Sybil's wonderful stories from her childhood in rural Cheshire brought colour and humour to Jambusters
Sybil was a farmer’s daughter and lifelong WI member. She joined Dunham Massey WI in Cheshire aged 14 © Norcott Family

Not every woman in the village would have joined the Women’s Institute. Some would have been simply too busy, others would have felt it was ‘not for them’ and in some villages little factions arose in the early years that meant not all were as welcome as the movement would have liked. Britain’s countryside was still uncomfortably traditional: those who went to church did not mix with the others who went to chapel. Political leanings also affected how people mixed and the social hierarchy was in some cases hopelessly entrenched. The Second World War shook rural Britain to its roots. The influx of over two million evacuees from the towns to the countryside at the outbreak of war brought the glaring differences between town and country living to the fore.
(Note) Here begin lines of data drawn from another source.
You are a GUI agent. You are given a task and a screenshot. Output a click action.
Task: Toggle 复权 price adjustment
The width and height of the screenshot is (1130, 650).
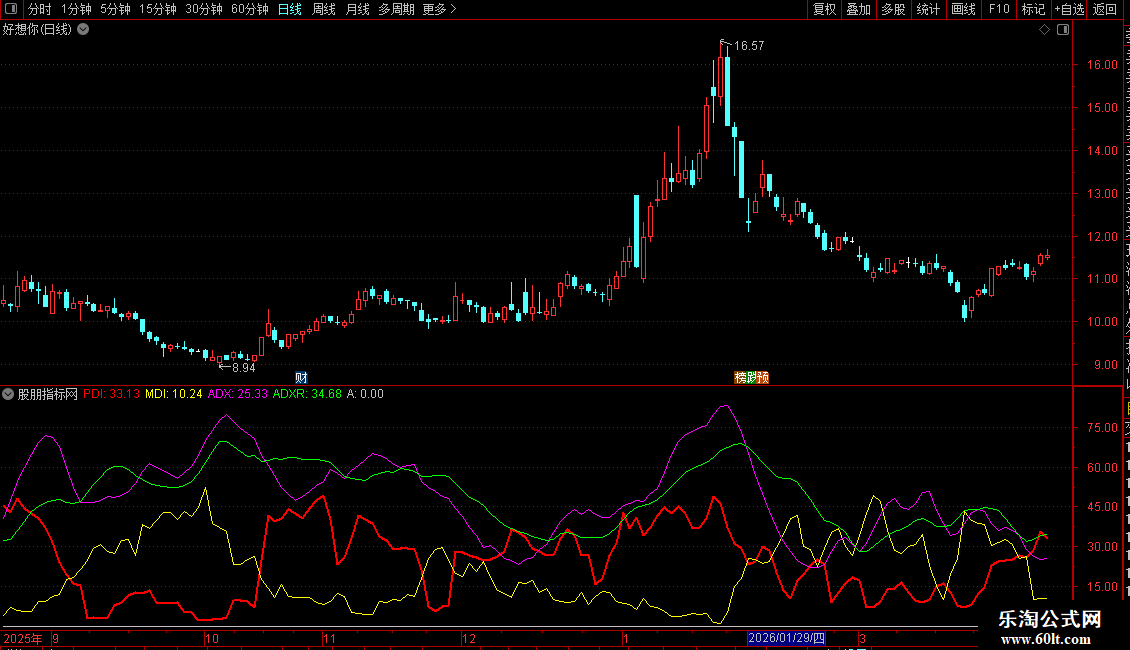(824, 9)
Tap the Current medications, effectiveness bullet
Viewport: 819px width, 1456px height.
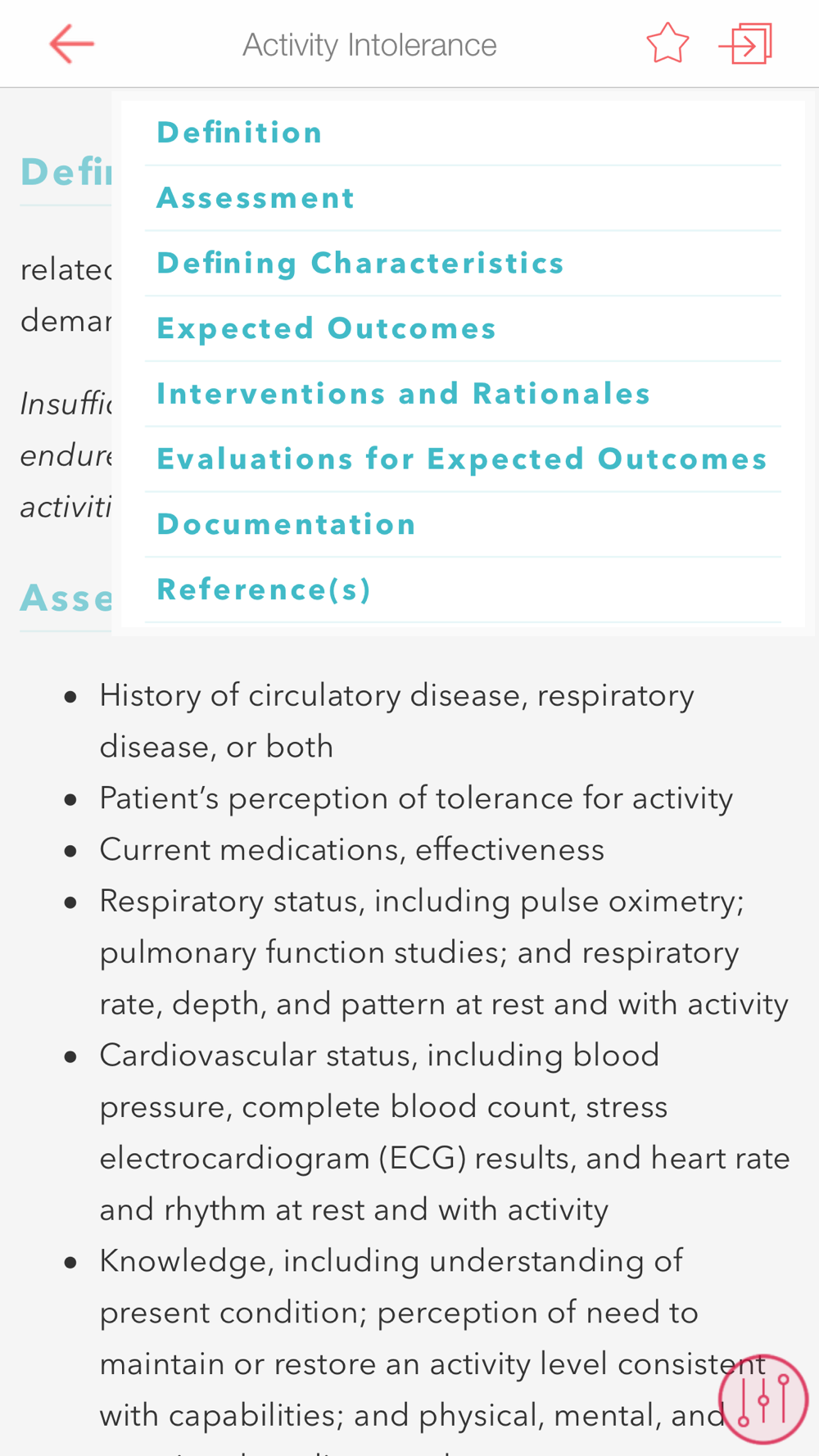[351, 849]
Over the course of the so-called Phoney War, which ended with the Blitzkrieg in May 1940, some fourteen million changes of address were recorded by the Post Office. People were on the move and life began to change.

This is the backdrop to the first series of HOME FIRES. The historical events you see were very much part of life in the early months of the war. Although Simon Block’s characters are entirely fictitious, they share many characteristics with the real women of 1940s Britain and as such mirror rural life as it was then.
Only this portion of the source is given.